▶ WHAT YOU WILL DO:
Print each of the entries exactly, leaving nothing out.

Stored records:
◆ ◆ ◆ ◆

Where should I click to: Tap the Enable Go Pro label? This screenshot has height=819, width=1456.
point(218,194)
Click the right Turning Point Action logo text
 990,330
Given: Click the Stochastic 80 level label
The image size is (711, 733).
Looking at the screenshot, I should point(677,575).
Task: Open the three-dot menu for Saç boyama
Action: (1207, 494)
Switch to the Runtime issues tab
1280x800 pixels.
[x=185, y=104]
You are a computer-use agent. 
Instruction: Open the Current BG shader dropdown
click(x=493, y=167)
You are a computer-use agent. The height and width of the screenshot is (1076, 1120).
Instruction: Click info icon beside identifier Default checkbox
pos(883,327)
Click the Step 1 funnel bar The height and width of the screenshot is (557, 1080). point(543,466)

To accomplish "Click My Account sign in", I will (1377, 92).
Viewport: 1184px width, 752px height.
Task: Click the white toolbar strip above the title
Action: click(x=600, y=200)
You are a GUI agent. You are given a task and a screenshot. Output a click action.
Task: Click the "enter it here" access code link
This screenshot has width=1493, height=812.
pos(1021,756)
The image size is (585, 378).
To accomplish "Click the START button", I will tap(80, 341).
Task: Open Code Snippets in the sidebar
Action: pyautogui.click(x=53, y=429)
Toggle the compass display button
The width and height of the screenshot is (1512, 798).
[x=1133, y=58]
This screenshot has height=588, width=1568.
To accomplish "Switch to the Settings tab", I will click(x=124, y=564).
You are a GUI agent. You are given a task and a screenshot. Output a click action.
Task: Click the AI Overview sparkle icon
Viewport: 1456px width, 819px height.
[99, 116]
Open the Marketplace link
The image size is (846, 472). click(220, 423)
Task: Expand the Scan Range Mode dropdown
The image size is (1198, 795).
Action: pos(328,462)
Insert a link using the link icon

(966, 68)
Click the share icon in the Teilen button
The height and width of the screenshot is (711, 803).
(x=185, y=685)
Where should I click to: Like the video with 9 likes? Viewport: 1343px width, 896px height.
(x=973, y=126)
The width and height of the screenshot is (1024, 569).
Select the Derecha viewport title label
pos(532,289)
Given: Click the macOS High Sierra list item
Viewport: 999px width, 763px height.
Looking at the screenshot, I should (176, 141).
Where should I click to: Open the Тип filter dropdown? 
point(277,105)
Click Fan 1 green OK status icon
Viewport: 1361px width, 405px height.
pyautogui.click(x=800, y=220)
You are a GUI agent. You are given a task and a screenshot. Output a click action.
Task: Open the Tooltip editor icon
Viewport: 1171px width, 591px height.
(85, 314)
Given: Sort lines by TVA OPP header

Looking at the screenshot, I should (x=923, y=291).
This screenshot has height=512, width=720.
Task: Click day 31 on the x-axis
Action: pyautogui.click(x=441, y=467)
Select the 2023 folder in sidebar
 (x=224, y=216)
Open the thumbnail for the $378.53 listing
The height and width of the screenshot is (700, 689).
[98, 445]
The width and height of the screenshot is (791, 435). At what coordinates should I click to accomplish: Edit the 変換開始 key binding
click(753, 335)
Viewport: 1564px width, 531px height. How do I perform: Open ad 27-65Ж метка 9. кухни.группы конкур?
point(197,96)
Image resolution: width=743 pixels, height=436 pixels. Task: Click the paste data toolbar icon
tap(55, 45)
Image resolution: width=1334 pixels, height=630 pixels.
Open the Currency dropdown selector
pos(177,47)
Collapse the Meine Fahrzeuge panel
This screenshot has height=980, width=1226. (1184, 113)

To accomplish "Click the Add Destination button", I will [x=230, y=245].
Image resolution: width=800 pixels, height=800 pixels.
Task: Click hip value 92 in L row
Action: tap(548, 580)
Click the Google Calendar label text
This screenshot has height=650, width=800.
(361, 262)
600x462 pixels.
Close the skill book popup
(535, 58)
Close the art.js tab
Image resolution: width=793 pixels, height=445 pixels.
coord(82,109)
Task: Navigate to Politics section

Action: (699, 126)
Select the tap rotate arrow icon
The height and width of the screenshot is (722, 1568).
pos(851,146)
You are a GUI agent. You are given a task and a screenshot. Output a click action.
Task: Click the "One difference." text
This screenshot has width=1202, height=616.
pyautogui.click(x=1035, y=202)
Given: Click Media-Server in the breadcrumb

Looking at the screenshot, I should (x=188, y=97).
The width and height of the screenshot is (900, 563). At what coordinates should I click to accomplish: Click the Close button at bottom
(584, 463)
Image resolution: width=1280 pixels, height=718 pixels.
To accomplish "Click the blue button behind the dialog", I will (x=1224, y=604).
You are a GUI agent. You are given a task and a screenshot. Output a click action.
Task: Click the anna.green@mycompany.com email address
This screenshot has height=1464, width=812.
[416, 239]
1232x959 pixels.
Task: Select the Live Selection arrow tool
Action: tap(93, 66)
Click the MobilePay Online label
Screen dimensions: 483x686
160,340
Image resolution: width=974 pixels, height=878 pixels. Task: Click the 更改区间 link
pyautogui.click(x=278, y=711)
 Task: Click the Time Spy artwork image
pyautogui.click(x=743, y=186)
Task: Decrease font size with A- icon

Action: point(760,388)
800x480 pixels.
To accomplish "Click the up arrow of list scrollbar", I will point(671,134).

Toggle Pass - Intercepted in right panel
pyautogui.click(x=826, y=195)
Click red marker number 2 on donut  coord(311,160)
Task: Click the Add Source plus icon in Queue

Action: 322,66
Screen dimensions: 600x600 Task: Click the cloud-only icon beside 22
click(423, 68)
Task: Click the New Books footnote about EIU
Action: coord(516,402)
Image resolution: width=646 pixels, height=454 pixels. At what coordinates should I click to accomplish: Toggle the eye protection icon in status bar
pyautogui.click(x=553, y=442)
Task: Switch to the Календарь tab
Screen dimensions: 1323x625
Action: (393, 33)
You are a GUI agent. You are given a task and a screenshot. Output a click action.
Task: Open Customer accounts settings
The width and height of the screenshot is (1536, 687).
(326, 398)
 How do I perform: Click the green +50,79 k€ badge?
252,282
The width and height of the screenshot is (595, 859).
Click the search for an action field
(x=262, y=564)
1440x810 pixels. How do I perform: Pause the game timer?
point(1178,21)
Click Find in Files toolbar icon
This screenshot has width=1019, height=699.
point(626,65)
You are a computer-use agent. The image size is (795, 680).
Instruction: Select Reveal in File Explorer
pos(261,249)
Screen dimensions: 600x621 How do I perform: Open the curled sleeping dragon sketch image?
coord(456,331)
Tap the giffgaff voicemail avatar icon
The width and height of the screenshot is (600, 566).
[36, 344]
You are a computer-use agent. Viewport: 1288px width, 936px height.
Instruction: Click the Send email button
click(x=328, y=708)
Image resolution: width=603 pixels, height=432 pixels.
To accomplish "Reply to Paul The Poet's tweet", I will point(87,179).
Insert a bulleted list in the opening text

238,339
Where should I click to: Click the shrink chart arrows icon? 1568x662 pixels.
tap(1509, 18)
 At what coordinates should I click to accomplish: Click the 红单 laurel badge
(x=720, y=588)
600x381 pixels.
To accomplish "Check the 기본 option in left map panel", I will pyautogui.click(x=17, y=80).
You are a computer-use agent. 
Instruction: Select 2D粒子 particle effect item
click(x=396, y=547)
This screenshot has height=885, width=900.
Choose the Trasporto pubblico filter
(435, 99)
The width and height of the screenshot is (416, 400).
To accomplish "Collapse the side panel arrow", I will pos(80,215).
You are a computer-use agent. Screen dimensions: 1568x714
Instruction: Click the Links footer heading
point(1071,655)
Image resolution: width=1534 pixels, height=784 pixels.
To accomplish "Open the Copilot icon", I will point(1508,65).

◆ ◆ ◆ ◆

▶ SOLVED EXERCISE:
Where should I click to: Tap the Enable Go Pro label? This screenshot has height=819, width=1456.
point(218,194)
Click the right Turning Point Action logo text
 990,330
Given: Click the Stochastic 80 level label
The image size is (711, 733).
Looking at the screenshot, I should point(677,575).
Task: Open the three-dot menu for Saç boyama
Action: (1207, 494)
Switch to the Runtime issues tab
1280x800 pixels.
[x=185, y=104]
You are a computer-use agent. 
Instruction: Open the Current BG shader dropdown
click(x=493, y=167)
You are a computer-use agent. The height and width of the screenshot is (1076, 1120).
Instruction: Click info icon beside identifier Default checkbox
pos(883,327)
Click the Step 1 funnel bar The height and width of the screenshot is (557, 1080). point(543,466)

To accomplish "Click My Account sign in", I will (1377, 92).
Viewport: 1184px width, 752px height.
Task: Click the white toolbar strip above the title
Action: click(x=600, y=200)
You are a GUI agent. You are given a task and a screenshot. Output a click action.
Task: Click the "enter it here" access code link
This screenshot has width=1493, height=812.
pos(1021,756)
The image size is (585, 378).
To accomplish "Click the START button", I will tap(80, 341).
Task: Open Code Snippets in the sidebar
Action: pyautogui.click(x=53, y=429)
Toggle the compass display button
The width and height of the screenshot is (1512, 798).
[x=1133, y=58]
This screenshot has height=588, width=1568.
To accomplish "Switch to the Settings tab", I will click(x=124, y=564).
You are a GUI agent. You are given a task and a screenshot. Output a click action.
Task: Click the AI Overview sparkle icon
Viewport: 1456px width, 819px height.
[99, 116]
Open the Marketplace link
The image size is (846, 472). click(220, 423)
Task: Expand the Scan Range Mode dropdown
The image size is (1198, 795).
Action: pos(328,462)
Insert a link using the link icon

(966, 68)
Click the share icon in the Teilen button
The height and width of the screenshot is (711, 803).
(x=185, y=685)
Where should I click to: Like the video with 9 likes? Viewport: 1343px width, 896px height.
(x=973, y=126)
The width and height of the screenshot is (1024, 569).
Select the Derecha viewport title label
pos(532,289)
Given: Click the macOS High Sierra list item
Viewport: 999px width, 763px height.
Looking at the screenshot, I should (176, 141).
Where should I click to: Open the Тип filter dropdown? 
point(277,105)
Click Fan 1 green OK status icon
Viewport: 1361px width, 405px height.
pyautogui.click(x=800, y=220)
You are a GUI agent. You are given a task and a screenshot. Output a click action.
Task: Open the Tooltip editor icon
Viewport: 1171px width, 591px height.
(85, 314)
Given: Sort lines by TVA OPP header

Looking at the screenshot, I should (x=923, y=291).
This screenshot has height=512, width=720.
Task: Click day 31 on the x-axis
Action: pyautogui.click(x=441, y=467)
Select the 2023 folder in sidebar
 (x=224, y=216)
Open the thumbnail for the $378.53 listing
The height and width of the screenshot is (700, 689).
[98, 445]
The width and height of the screenshot is (791, 435). At what coordinates should I click to accomplish: Edit the 変換開始 key binding
click(753, 335)
Viewport: 1564px width, 531px height. How do I perform: Open ad 27-65Ж метка 9. кухни.группы конкур?
point(197,96)
Image resolution: width=743 pixels, height=436 pixels. Task: Click the paste data toolbar icon
tap(55, 45)
Image resolution: width=1334 pixels, height=630 pixels.
Open the Currency dropdown selector
pos(177,47)
Collapse the Meine Fahrzeuge panel
This screenshot has height=980, width=1226. (1184, 113)

To accomplish "Click the Add Destination button", I will [x=230, y=245].
Image resolution: width=800 pixels, height=800 pixels.
Task: Click hip value 92 in L row
Action: tap(548, 580)
Click the Google Calendar label text
This screenshot has height=650, width=800.
(361, 262)
600x462 pixels.
Close the skill book popup
(535, 58)
Close the art.js tab
Image resolution: width=793 pixels, height=445 pixels.
coord(82,109)
Task: Navigate to Politics section

Action: (699, 126)
Select the tap rotate arrow icon
The height and width of the screenshot is (722, 1568).
pos(851,146)
You are a GUI agent. You are given a task and a screenshot. Output a click action.
Task: Click the "One difference." text
This screenshot has width=1202, height=616.
pyautogui.click(x=1035, y=202)
Given: Click Media-Server in the breadcrumb

Looking at the screenshot, I should (x=188, y=97).
The width and height of the screenshot is (900, 563). At what coordinates should I click to accomplish: Click the Close button at bottom
(584, 463)
Image resolution: width=1280 pixels, height=718 pixels.
To accomplish "Click the blue button behind the dialog", I will (x=1224, y=604).
You are a GUI agent. You are given a task and a screenshot. Output a click action.
Task: Click the anna.green@mycompany.com email address
This screenshot has height=1464, width=812.
[416, 239]
1232x959 pixels.
Task: Select the Live Selection arrow tool
Action: tap(93, 66)
Click the MobilePay Online label
Screen dimensions: 483x686
160,340
Image resolution: width=974 pixels, height=878 pixels. Task: Click the 更改区间 link
pyautogui.click(x=278, y=711)
 Task: Click the Time Spy artwork image
pyautogui.click(x=743, y=186)
Task: Decrease font size with A- icon

Action: point(760,388)
800x480 pixels.
To accomplish "Click the up arrow of list scrollbar", I will point(671,134).

Toggle Pass - Intercepted in right panel
pyautogui.click(x=826, y=195)
Click red marker number 2 on donut  coord(311,160)
Task: Click the Add Source plus icon in Queue

Action: 322,66
Screen dimensions: 600x600 Task: Click the cloud-only icon beside 22
click(423, 68)
Task: Click the New Books footnote about EIU
Action: coord(516,402)
Image resolution: width=646 pixels, height=454 pixels. At what coordinates should I click to accomplish: Toggle the eye protection icon in status bar
pyautogui.click(x=553, y=442)
Task: Switch to the Календарь tab
Screen dimensions: 1323x625
Action: (393, 33)
You are a GUI agent. You are given a task and a screenshot. Output a click action.
Task: Open Customer accounts settings
The width and height of the screenshot is (1536, 687).
(326, 398)
 How do I perform: Click the green +50,79 k€ badge?
252,282
The width and height of the screenshot is (595, 859).
Click the search for an action field
(x=262, y=564)
1440x810 pixels. How do I perform: Pause the game timer?
point(1178,21)
Click Find in Files toolbar icon
This screenshot has width=1019, height=699.
point(626,65)
You are a computer-use agent. The image size is (795, 680).
Instruction: Select Reveal in File Explorer
pos(261,249)
Screen dimensions: 600x621 How do I perform: Open the curled sleeping dragon sketch image?
coord(456,331)
Tap the giffgaff voicemail avatar icon
The width and height of the screenshot is (600, 566).
[36, 344]
You are a computer-use agent. Viewport: 1288px width, 936px height.
Instruction: Click the Send email button
click(x=328, y=708)
Image resolution: width=603 pixels, height=432 pixels.
To accomplish "Reply to Paul The Poet's tweet", I will point(87,179).
Insert a bulleted list in the opening text

238,339
Where should I click to: Click the shrink chart arrows icon? 1568x662 pixels.
tap(1509, 18)
 At what coordinates should I click to accomplish: Click the 红单 laurel badge
(x=720, y=588)
600x381 pixels.
To accomplish "Check the 기본 option in left map panel", I will pyautogui.click(x=17, y=80).
You are a computer-use agent. 
Instruction: Select 2D粒子 particle effect item
click(x=396, y=547)
This screenshot has height=885, width=900.
Choose the Trasporto pubblico filter
(435, 99)
The width and height of the screenshot is (416, 400).
To accomplish "Collapse the side panel arrow", I will pos(80,215).
You are a computer-use agent. Screen dimensions: 1568x714
Instruction: Click the Links footer heading
point(1071,655)
Image resolution: width=1534 pixels, height=784 pixels.
To accomplish "Open the Copilot icon", I will point(1508,65).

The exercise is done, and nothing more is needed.